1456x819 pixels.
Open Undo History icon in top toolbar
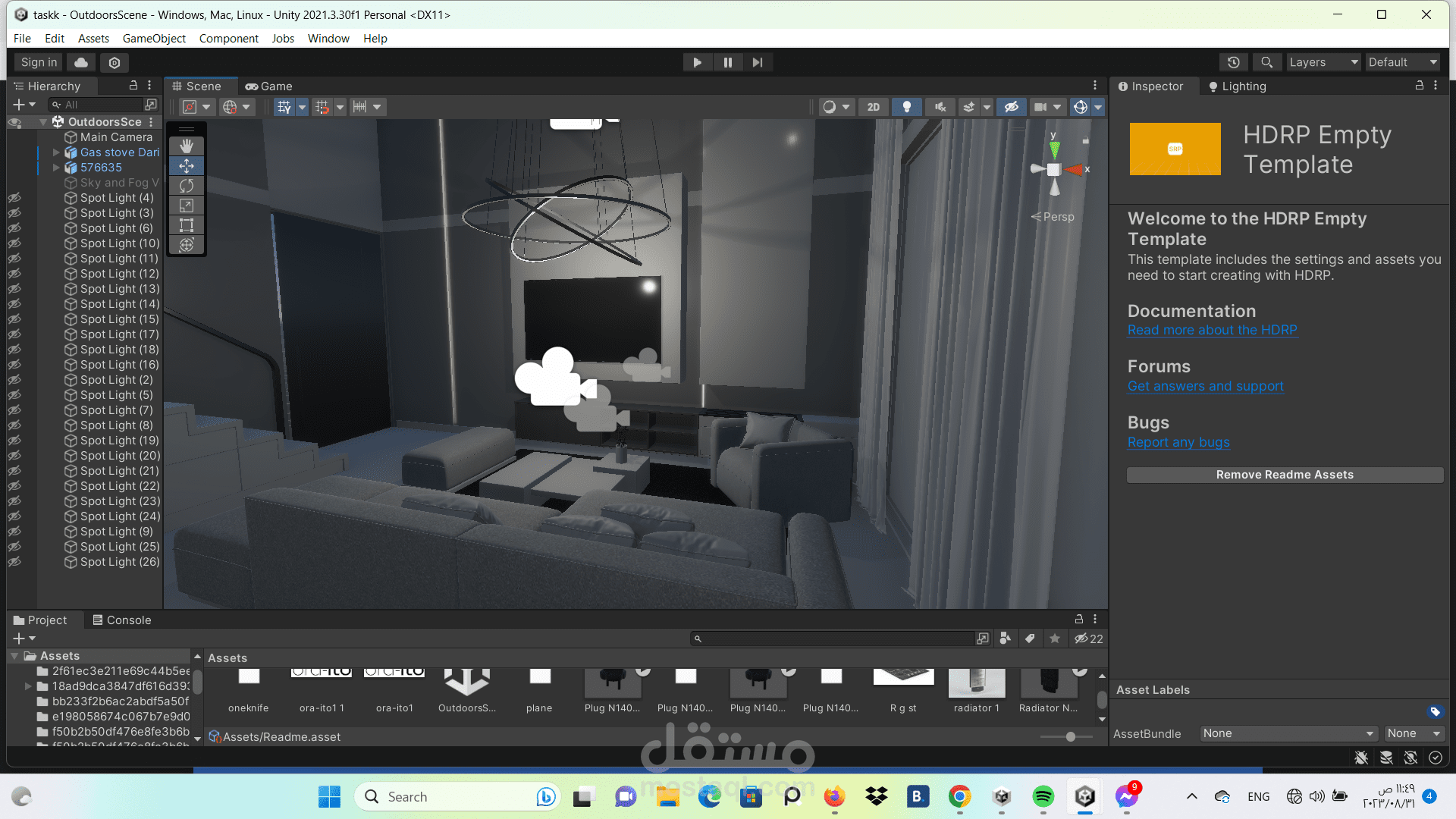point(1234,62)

---

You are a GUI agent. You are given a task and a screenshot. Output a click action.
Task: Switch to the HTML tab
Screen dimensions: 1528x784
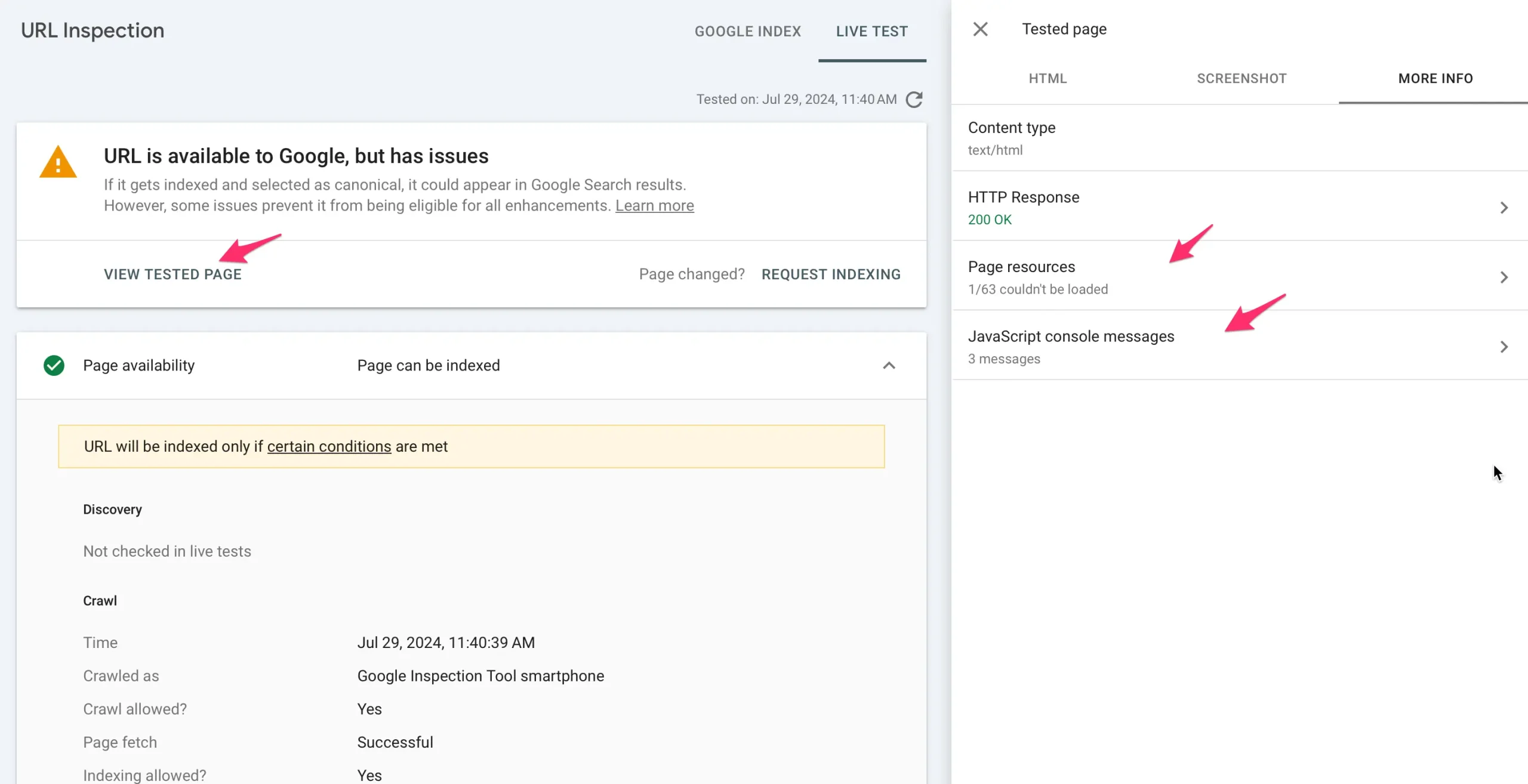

---

Work request> Starting at the line above that contains "Task: Switch to the HTML tab", repeat each line exactly up to and including the line that contains "Screen dimensions: 1528x784", and stop there.

Response area>
Task: Switch to the HTML tab
Screen dimensions: 1528x784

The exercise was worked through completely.